Programmatically Dynamic Microcompartmentation in Coacervate‐in‐Pickering Emulsion Protocell

Abstract The desire for exploration of cellular functional mechanisms has substantially increased the rapid development of artificial cells. However, the construction of synthetic cells with high organizational complexity remains challenging due to the lack of facile approaches ensuring dynamic multi‐compartments of cytoplasm and stability of membranes in protocells. Herein, a stable coacervate‐in‐Pickering emulsion protocell model comprising a membraneless coacervate phase formed by poly‐ l ‐lysine (PLys) and adenosine triphosphate (ATP) encapsulated in Pickering emulsion is put forward only through simple one‐step emulsification. The dynamic distribution of intracellular components (coacervates in this protocell model) can be manipulated by changes in temperature or pH. This coacervate‐in‐Pickering emulsion protocell system exhibits repeatable cycle stability in response to external stimuli (at least 24 cycles for temperature and 3 cycles for pH).
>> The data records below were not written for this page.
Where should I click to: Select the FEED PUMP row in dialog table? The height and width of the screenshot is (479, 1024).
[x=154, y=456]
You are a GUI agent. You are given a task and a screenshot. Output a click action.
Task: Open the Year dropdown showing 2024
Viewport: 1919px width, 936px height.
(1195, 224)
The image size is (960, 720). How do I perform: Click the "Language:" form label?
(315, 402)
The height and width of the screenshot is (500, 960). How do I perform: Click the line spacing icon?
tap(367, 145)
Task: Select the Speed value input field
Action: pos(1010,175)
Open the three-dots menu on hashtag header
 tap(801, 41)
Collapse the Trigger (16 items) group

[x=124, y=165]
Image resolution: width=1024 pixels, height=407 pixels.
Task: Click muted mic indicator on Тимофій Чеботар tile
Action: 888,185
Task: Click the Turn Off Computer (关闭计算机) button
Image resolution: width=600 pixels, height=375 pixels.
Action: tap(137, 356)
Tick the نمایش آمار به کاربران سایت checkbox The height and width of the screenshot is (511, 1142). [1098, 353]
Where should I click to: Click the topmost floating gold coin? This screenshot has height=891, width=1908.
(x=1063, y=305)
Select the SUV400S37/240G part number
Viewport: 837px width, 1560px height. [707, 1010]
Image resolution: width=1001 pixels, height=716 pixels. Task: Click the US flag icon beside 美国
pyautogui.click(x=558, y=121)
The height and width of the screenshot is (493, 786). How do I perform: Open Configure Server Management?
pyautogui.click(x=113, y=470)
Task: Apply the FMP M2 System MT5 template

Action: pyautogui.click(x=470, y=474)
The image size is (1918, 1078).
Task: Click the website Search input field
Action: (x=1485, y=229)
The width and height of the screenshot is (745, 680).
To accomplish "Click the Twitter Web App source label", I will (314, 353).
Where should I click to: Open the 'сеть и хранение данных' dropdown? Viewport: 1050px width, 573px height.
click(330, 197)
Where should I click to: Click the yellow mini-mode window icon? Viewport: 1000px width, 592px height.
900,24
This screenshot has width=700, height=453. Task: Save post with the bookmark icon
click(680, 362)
By encapsulating antagonistic enzymes into coacervates, glucose oxidase (GOx) and urease as an example, the control of local enzyme concentration is achieved by introducing glucose and urea to adjust the pH value in Pickering emulsion droplets. This hybrid protocell model with programmatically dynamic microcompartmentation and sufficient stability is expected to be further studied and applied in cellular biology, facilitating the development of lifelike systems with potential in practical applications.